One DPLC endorsement that hasn’t gotten much attention is for Eugene City Councilor George Brown, who replaced the fiery Bonny Bettman in 2009 and is up for re-election in May. Brown started off as a quiet observer of city government and has grown to become an exceptionally knowledgeable, dedicated and thoughtful voice of reason on the council.
Another candidate enthusiastically endorsed by the DPLC was Commissioner Rob Handy, and we hear this week that Mike Clark has dropped out of the race against Handy, leaving Pat Farr and Nadia Sindi as his challengers in the May primary. Clark, who has never really had to campaign for office, would have been a long shot.
• The new OPB program on the life of Sen. Wayne Morse premiered Feb. 21, but if you missed it, you can watch it anytime online at wkly.ws/17c and it’s worth the time. A lot of familiar people are interviewed in the documentary: Margaret Hallock, Ron Abell (who just died), Bob Packwood, Ed Fadeley, R.P. Joe Smith, Art Pearl, Gena Hardin and Morse’s granddaughter Melanie Lee. Morse embraced the “liberal” label proudly and fought for issues that are still with us today: labor rights, civil rights, education funding, getting out of unjust wars, ending unfair tax breaks for big corporations and stopping log exports. “Our national forests are turning into Japanese tree farms,” he once said, decrying the exporting of U.S. jobs — still happening today from private timberlands. Morse is also credited with stopping legislation that would have made the UO just a branch of OSU. It’s all inspiring, relevant history with strong Eugene ties.
• The Public Interest Environmental Conference is happening this weekend with some amazing speakers and workshops. It’s a little odd that most Eugene media got excited about loggers and chainsaw sculptures but will likely ignore a world-renowned law conference. Looks like our timber roots still run deep. Coming up next week is International Women’s Day and another great conference at UO, a symposium on “Gender Equity and Capitalism” March 8 that will include economist Nancy Folbre as keynote speaker. Check our Calendar this week and next week for details on all the events surrounding International Women’s Day.

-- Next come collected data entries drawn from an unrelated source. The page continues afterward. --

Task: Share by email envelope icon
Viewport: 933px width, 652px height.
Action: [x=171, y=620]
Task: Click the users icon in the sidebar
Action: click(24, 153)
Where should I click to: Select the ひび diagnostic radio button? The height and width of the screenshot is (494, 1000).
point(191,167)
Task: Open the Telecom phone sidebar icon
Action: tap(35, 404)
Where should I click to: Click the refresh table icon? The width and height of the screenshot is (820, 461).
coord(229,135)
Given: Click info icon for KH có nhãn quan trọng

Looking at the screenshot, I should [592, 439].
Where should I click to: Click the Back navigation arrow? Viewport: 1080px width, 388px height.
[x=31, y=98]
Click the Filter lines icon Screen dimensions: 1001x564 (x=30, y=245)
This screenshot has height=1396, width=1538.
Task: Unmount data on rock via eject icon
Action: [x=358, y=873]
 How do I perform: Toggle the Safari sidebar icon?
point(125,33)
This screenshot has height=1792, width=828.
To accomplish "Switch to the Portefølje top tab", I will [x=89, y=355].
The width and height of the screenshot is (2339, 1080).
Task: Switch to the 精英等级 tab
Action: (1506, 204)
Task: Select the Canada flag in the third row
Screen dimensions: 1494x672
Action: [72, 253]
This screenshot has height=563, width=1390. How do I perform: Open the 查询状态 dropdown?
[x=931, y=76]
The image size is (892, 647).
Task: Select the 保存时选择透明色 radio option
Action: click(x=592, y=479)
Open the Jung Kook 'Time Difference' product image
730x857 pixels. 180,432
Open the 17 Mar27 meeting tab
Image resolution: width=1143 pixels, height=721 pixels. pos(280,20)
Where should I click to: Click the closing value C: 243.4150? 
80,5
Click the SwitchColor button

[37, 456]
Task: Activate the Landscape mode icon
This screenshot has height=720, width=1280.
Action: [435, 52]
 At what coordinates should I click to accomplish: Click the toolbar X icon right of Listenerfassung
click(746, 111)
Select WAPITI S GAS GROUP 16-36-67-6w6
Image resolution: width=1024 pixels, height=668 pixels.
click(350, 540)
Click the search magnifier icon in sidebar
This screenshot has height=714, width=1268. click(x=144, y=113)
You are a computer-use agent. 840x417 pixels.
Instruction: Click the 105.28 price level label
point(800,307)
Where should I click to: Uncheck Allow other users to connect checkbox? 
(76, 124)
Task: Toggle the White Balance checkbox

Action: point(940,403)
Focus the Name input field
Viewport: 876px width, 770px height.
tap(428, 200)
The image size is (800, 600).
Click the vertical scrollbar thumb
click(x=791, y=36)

• The same question always comes up when Oregon’s political leadership talks about education. Ben Cannon, smart young Portland middle-school teacher turned legislator, recently turned education policy adviser to Gov. Kitzhaber, asked the City Club of Eugene Feb. 24 what it will take to make education great in Oregon. His first answer: increased funding. So where will that come from? Not one suggestion in Cannon’s speech. Maybe the strategy is to wait for an improved economy with more tax revenue, or maybe a massive restructuring of education will persuade conservatives to restructure taxes. Or maybe the leadership is watching Curry County to see what happens to its sales tax proposal. Like Oregon’s kids, we can hardly wait to find out.
• Half of Americans don’t pay any taxes? You’ve probably heard that claim, or some variation, perpetrated by right-wingers at all levels, including Republican presidential candidates. It’s silly, of course. People who pay rent cover their landlords’ property taxes. Every gallon of gas, bag of carrots, quart of milk and bottle of beer has taxes and fees calculated into its price tag, directly or indirectly. Some people on the bottom of the economic ladder pay no income taxes and might even be a net burden on the tax system, but they are nowhere near half of Americans. According to the IRS, only about 18 percent of working age people pay no income tax or payroll tax, and most of them are retired or unemployed. Nothing is certain but death and taxes — and propaganda.